What was acceptable to my father—a blue-collar worker at an apparel-manufacturing firm—was insufferable to me. He spent long winter nights away from home, striving to meet production targets so Europeans could enjoy summer dresses made in India. Growing up, I resented the lifestyle. Yet the long hours he put in set our family on an upwardly mobile economic trajectory.
When it was time for me to choose a career, I decided on journalism. It was white-collar work. It also came with regular weekly offs and 21 days of paid annual leave. For me this was progress. I was content.
The young people entering the workforce today aren’t. They want to work from the comfort of their homes, they detest directives and seek to pursue what to many of us is a utopian construct: work-life balance.
This generational change reflects how people’s perception of work and its role in life is evolving. That evolution has been constant. Less than 200 years ago, in the heyday of the Industrial Revolution, Britain had to pass laws to disallow children from working over 12 hours a day in factories. It has only been 100 years since the eight-hour workday was institutionalised.
While my father’s generation was clear that it was willing to work as much as their employers asked them to for the hallowed goal of providing for the family, Gen Z is re-envisioning its purpose both in life and at the workplace. Having joined the workforce after a once-in-a-century pandemic, most members of Gen Z believe in YOLO (You Only Live Once), and hence, refuse to sacrifice life for company balance sheets.
Gen Z wants to call in sick when they are sick, it wants to take vacations to explore the world and find meaning in work.
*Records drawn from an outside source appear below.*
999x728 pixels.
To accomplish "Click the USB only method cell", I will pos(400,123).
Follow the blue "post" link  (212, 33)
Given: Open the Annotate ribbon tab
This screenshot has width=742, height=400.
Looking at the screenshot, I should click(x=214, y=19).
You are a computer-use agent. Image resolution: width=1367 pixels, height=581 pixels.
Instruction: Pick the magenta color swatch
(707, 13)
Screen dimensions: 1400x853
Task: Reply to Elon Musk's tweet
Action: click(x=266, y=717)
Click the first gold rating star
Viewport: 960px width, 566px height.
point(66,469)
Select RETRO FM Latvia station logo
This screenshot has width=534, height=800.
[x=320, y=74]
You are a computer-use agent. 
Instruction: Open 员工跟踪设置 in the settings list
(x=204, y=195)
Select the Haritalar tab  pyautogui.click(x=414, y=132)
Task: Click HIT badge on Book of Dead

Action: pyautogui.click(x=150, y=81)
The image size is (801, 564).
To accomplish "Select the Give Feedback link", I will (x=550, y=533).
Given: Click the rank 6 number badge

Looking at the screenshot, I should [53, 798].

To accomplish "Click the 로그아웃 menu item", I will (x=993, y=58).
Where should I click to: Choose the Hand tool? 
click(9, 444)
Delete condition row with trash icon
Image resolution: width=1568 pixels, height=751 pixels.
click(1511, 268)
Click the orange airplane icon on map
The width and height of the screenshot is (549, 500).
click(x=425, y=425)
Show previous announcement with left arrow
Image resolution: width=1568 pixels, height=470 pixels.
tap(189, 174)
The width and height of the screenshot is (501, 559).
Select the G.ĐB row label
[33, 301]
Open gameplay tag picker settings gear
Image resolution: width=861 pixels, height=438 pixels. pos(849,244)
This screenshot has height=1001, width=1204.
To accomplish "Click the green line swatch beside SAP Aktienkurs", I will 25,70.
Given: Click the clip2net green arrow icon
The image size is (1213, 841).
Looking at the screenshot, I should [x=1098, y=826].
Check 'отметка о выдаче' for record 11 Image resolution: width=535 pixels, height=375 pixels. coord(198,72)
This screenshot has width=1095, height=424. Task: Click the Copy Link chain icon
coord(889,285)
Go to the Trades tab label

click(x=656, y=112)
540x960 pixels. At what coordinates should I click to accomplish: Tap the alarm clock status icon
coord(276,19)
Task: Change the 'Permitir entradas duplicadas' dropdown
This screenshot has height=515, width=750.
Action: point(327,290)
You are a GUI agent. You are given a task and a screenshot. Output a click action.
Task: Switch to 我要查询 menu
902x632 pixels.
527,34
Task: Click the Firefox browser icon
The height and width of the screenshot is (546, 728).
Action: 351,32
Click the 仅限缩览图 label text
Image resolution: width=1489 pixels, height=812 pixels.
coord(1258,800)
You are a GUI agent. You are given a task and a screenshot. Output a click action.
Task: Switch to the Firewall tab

In my 16-year-long career, I have taken leave for over a week only once—the week I got married. The other leaves, I saved, like most people of my generation, in the hope of cashing out upon resignation.
Gen Z’s perception of work is shaped by a culture globalised by social media based out of the Global North. This is not to say Gen Z is not working hard. But the problem is that young Indians, citizens of the world, are aspiring for lifestyles available to people in Europe and the US without duly accounting for their own economic realities.
In India’s IT sector, young professionals are doing jobs that their Western contemporaries don’t want. Gig workers of the same generation are working 12–15-hour days and earning less than what developed economies pay their unemployed. In 2023, per capita income in India was just about $2,240. In the US, it was over $68,000.
The only ones who have it easy are those with generational wealth. If your father is an established lawyer or a partner in a consulting firm, chances are you will not be working late nights like your less-privileged colleagues.
In this issue of Outlook Business, we explore this dichotomy of India’s economy—the aspirations of its young workforce against companies battling low productivity. India needs to grow at breakneck speed. Yet it cannot ignore the well-being of its workers. An anxious, depressed workforce could seriously dent India’s chances of becoming a knowledge-based economy and a manufacturing powerhouse. Safeguarding the mental health of workers and preventing burnout will be key to fulfilling India’s potential as a leading global economy.